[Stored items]
----

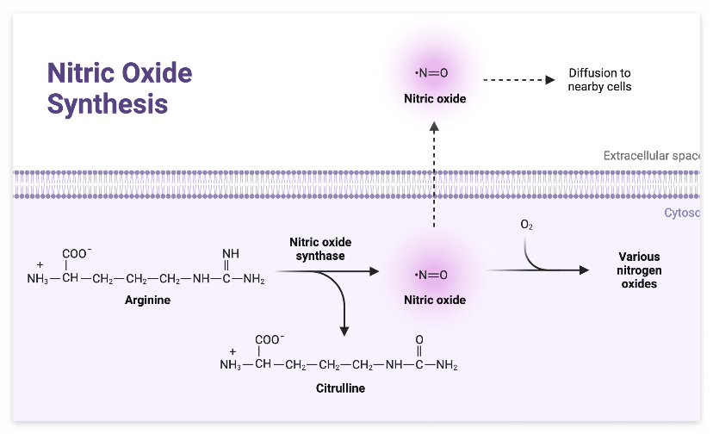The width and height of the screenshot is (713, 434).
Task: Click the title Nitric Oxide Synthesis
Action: click(120, 88)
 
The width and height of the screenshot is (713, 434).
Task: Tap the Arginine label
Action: click(147, 301)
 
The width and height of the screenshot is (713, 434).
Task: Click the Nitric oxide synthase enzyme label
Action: click(320, 249)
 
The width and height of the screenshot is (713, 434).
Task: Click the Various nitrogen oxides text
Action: click(638, 270)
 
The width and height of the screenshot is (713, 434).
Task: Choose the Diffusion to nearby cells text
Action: click(599, 80)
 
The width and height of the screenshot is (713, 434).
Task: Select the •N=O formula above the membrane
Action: click(434, 72)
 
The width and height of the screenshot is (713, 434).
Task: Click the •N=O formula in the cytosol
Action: click(434, 275)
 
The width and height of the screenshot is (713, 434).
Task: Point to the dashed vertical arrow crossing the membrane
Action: click(434, 172)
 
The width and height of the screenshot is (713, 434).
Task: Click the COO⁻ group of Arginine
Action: click(77, 253)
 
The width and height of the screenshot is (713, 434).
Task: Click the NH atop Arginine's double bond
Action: click(231, 253)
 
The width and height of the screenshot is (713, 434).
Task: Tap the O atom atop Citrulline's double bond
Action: click(419, 339)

----

§ **Exercise requirements**
Nothing but the lines from the one holding "Action: click(599, 80)" through the last line of the data may be output, and each must match exactly.

§ **Response**
Action: click(599, 80)
 
The width and height of the screenshot is (713, 434).
Task: Select the •N=O formula above the membrane
Action: click(434, 72)
 
The width and height of the screenshot is (713, 434).
Task: Click the •N=O formula in the cytosol
Action: click(434, 275)
 
The width and height of the screenshot is (713, 434).
Task: Point to the dashed vertical arrow crossing the membrane
Action: click(434, 172)
 
The width and height of the screenshot is (713, 434).
Task: Click the COO⁻ group of Arginine
Action: click(77, 253)
 
The width and height of the screenshot is (713, 434).
Task: Click the NH atop Arginine's double bond
Action: click(231, 253)
 
The width and height of the screenshot is (713, 434).
Task: Tap the O atom atop Citrulline's double bond
Action: click(419, 339)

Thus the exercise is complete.